### LISTED ENTRIES
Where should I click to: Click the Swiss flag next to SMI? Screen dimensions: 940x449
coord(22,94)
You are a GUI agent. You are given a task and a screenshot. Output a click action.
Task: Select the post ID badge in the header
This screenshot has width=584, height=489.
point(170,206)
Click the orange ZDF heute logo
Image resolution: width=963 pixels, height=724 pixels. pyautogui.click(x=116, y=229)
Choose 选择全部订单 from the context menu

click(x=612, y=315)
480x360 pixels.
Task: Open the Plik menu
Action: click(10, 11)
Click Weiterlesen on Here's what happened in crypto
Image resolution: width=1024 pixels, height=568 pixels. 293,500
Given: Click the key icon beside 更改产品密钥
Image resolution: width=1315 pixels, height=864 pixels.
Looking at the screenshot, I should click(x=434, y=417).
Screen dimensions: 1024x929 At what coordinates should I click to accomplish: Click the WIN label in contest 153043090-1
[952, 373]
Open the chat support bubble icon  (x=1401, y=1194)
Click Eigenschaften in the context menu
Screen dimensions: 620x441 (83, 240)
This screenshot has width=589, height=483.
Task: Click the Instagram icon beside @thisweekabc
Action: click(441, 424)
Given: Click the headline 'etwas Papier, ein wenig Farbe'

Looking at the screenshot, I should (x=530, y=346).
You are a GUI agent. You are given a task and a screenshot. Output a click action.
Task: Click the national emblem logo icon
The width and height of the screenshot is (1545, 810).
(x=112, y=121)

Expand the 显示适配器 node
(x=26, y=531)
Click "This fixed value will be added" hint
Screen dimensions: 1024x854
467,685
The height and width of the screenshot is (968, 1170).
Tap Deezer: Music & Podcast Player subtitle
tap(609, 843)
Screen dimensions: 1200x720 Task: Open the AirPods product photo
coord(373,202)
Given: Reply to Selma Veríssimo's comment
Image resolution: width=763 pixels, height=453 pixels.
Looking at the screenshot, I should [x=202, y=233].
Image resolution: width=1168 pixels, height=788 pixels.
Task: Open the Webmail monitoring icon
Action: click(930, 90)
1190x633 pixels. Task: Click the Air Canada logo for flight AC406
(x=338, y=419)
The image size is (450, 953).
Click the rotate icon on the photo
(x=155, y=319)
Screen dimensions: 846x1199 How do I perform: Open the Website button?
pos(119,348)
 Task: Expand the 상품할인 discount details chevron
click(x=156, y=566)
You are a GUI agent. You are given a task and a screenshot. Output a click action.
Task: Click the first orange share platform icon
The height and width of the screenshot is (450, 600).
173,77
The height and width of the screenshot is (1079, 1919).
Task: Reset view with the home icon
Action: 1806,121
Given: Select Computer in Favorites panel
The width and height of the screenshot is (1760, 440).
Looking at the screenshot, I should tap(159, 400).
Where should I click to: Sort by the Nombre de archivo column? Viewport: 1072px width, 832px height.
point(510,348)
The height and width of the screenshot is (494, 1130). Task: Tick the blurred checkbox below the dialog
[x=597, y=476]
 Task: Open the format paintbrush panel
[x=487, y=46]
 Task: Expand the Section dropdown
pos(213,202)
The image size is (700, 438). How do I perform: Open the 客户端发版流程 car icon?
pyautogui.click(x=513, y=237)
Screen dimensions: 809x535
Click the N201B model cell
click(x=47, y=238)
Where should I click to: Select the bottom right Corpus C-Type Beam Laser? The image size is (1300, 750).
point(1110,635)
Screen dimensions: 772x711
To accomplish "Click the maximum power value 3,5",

### TASK TO COMPLETE
Return a copy of each line of the material that holds the word "value".

### RESULT OF THE TASK
Click "This fixed value will be added" hint
To accomplish "Click the maximum power value 3,5",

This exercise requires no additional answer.